Set exercise: Lay out the rows as a Markdown table with two columns, "Line No." and "Line Text", covering everything from the start of the rows through the line that contains "[x=1206, y=154]", with both ends included and blank lines left out.

-- Begin Data to process --

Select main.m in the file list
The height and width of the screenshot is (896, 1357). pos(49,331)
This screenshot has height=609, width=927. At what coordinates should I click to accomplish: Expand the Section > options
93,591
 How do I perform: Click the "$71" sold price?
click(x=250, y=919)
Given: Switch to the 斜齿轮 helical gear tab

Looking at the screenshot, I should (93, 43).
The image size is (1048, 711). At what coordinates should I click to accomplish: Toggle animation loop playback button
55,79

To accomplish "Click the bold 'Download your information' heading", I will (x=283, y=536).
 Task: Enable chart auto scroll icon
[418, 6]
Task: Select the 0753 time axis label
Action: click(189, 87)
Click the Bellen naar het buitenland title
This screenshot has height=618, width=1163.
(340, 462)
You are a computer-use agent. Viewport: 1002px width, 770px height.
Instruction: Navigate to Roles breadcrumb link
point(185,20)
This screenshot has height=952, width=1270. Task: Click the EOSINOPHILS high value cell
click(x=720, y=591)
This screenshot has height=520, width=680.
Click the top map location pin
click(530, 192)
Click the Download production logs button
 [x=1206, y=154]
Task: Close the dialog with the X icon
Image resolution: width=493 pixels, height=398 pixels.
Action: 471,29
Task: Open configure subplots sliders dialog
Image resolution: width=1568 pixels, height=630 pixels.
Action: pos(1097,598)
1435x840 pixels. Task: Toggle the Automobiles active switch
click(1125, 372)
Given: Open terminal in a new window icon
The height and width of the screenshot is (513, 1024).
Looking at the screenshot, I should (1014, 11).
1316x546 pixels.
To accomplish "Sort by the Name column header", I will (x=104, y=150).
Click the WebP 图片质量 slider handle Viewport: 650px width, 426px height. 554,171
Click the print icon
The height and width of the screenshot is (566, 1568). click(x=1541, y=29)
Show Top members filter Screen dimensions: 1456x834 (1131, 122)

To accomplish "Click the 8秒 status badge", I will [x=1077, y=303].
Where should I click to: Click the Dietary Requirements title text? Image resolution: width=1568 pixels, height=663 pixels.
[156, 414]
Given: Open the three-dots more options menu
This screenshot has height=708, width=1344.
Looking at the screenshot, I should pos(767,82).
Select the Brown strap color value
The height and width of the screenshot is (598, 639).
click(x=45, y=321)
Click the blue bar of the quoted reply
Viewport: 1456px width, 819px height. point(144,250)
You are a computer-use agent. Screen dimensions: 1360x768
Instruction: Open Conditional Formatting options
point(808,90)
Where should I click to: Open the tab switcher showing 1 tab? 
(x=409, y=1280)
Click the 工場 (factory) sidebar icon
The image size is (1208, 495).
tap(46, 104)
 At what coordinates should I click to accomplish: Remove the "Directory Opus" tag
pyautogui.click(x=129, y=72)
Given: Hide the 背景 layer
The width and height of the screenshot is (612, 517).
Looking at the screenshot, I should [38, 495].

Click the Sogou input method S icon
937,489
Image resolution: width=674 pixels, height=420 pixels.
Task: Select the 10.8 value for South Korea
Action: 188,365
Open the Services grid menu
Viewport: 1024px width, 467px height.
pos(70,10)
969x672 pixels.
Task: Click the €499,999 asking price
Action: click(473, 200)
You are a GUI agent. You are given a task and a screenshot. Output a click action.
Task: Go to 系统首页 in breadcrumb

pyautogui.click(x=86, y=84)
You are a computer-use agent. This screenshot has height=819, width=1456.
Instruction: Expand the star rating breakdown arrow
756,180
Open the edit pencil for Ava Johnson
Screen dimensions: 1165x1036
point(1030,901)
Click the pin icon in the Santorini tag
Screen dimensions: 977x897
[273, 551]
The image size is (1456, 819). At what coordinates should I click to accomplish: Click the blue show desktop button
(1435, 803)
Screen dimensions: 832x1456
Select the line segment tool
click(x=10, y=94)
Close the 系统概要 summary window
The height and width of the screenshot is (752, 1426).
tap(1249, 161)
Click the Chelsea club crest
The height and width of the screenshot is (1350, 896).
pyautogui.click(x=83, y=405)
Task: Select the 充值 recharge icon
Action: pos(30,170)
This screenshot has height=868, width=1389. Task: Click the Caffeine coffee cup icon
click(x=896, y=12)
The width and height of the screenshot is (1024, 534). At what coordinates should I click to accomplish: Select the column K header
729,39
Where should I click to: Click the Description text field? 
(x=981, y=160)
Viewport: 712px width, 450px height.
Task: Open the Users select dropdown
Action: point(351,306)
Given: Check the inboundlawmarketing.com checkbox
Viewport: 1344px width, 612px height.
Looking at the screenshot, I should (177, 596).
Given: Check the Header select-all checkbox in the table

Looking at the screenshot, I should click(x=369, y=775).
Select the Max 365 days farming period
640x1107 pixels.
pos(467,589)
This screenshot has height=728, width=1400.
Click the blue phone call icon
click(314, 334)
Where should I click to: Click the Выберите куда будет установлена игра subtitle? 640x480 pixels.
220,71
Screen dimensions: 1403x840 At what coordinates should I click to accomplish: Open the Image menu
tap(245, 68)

-- End Data to process --

Completed task:
| Line No. | Line Text |
|---|---|
| 1 | Select main.m in the file list |
| 2 | The height and width of the screenshot is (896, 1357). pos(49,331) |
| 3 | This screenshot has height=609, width=927. At what coordinates should I click to accomplish: Expand the Section > options |
| 4 | 93,591 |
| 5 |  How do I perform: Click the "$71" sold price? |
| 6 | click(x=250, y=919) |
| 7 | Given: Switch to the 斜齿轮 helical gear tab |
| 8 | Looking at the screenshot, I should (93, 43). |
| 9 | The image size is (1048, 711). At what coordinates should I click to accomplish: Toggle animation loop playback button |
| 10 | 55,79 |
| 11 | To accomplish "Click the bold 'Download your information' heading", I will (x=283, y=536). |
| 12 |  Task: Enable chart auto scroll icon |
| 13 | [418, 6] |
| 14 | Task: Select the 0753 time axis label |
| 15 | Action: click(189, 87) |
| 16 | Click the Bellen naar het buitenland title |
| 17 | This screenshot has height=618, width=1163. |
| 18 | (340, 462) |
| 19 | You are a computer-use agent. Viewport: 1002px width, 770px height. |
| 20 | Instruction: Navigate to Roles breadcrumb link |
| 21 | point(185,20) |
| 22 | This screenshot has height=952, width=1270. Task: Click the EOSINOPHILS high value cell |
| 23 | click(x=720, y=591) |
| 24 | This screenshot has height=520, width=680. |
| 25 | Click the top map location pin |
| 26 | click(530, 192) |
| 27 | Click the Download production logs button |
| 28 |  [x=1206, y=154] |